Indico a obra para leitores
de todos os tipos, ressaltando que ela trabalha com questões sociais de uma
maneira bastante atraente, fácil e que capta o leitor nos pequenos detalhes.
Particularmente, achei o livro interessante, ainda que levemente pedante em
algumas partes. Rowling teve um bom desempenho escrevendo sobre o mundo adulto,
e aqui fica o seu mérito por isso.
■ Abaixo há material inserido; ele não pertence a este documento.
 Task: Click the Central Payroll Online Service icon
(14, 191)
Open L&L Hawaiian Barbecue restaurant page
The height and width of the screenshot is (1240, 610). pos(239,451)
Morte
Súbita é a minha recomendação dessa semana, seja você ou não um aluno de
Hogwarts.
Título: Morte Súbita (The Casual Vacancy)
Autor: J.K. Rowling
Pág.: 512
País: Reino Unido
Ano: 2012
J. K. Rowling é a autora dos
sete livros que compõem a série Harry Potter, publicada entre 1997 e 2007 e que
já ultrapassou a marca de 450 milhões de exemplares vendidos em mais de 200
países. Certamente, J.K. Rowling é a autora mais lida do mundo, tendo sido
traduzida para 73 línguas e adaptada para os cinemas em oito longas-metragens
de grande sucesso.
Além da Ordem do Império
Britânico por serviços prestados à literatura infantil, J.K. Rowling já recebeu
diversos prêmios e honrarias, incluindo o Prêmio Príncipe das Áustrias para a
Concórdia, a Legião de Honra da França e o Prêmio de Literatura Hans Christian
Andersen, e foi convidada a discursar na Universidade de Harvard, uma das mais
relevantes dos Estados Unidos.
Ela apóia um grande número
de causas beneficentes e é a fundadora da Lumos, uma instituição que trabalha
para transformar a vida de crianças carentes no mundo todo.